The must-read article of the week is Mara Hvistendahl’s Wired investigation of the development of “social credit” in China. The terror is in the (seemingly) independent development of different tracking and rating systems. On the one hand, the Chinese people are much further along than Americans in using a smartphone app to pay for things and gain credit. On the other hand…
For the Chinese Communist Party, social credit is an attempt at a softer, more invisible authoritarianism. The goal is to nudge people toward behaviors ranging from energy conservation to obedience to the Party. Samantha Hoffman, a consultant with the International Institute for Strategic Studies in London who is researching social credit, says that the government wants to preempt instability that might threaten the Party. “That’s why social credit ideally requires both coercive aspects and nicer aspects, like providing social services and solving real problems. It’s all under the same Orwellian umbrella.”
What is developing is a system in which every aspect of a person’s life feeds into an algorithm:
The algorithm behind my Zhima Credit score is a corporate secret. Ant Financial officially lists five broad categories of information that feed into the score, but the company provides only the barest of details about how these ingredients are cooked together. Like any conventional credit scoring system, Zhima Credit monitors my spending history and whether I have repaid my loans. But elsewhere the algorithm veers into voodoo, or worse. A category called Connections considers the credit of my contacts in Alipay’s social network. Characteristics takes into consideration what kind of car I drive, where I work, and where I went to school. A category called Behavior, meanwhile, scrutinizes the nuances of my consumer life, zeroing in on actions that purportedly correlate with good credit.

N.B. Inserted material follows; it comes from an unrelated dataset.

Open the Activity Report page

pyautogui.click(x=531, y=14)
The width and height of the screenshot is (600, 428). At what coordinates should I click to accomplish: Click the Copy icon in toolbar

If you do the sorts of things that the people who control the scoring system like, you find yourself receiving special treatment across society. If you miss some payments (or maybe refuse to pay for something for justified reasons), have disfavored friends, and run afoul of the government, you may find yourself with a low enough score to be all but banned from means of modern transportation and tolerable accommodations, even finding educational and occupational doors closed.
Worse, much of the work of oppression happens socially. Already, the system encourages people to socialize only with those who have good scores. When fully implemented, the system could make life with a low score simply impossible.
Short of that outcome, one can still see the allure of the system — even imagine the sorts of arguments progressives would make on its behalf. After all, if your score isn’t purely a financial question, people who start adulthood off with financial disadvantages could gain access to favorable credit and special treatment by other means. Moving up the economic ladder could become a possibility for those who are willing to behave according to social ideals in their purchases and activities. In a way, this merely automates and makes more efficient the social processes by which we already interact and assess each other.
The problem is that somebody owns the algorithm. Somebody decides for everybody what counts as good or bad behavior. Somebody decides whether dedication to the powerful gets a big bonus or helping the wrong kinds of people results in demerits. Contrary to the apparent belief of the West’s more politically correct citizens, none of these answers are self-evidently correct, much less certain to be recognized by whoever happens to be in power at a particular time.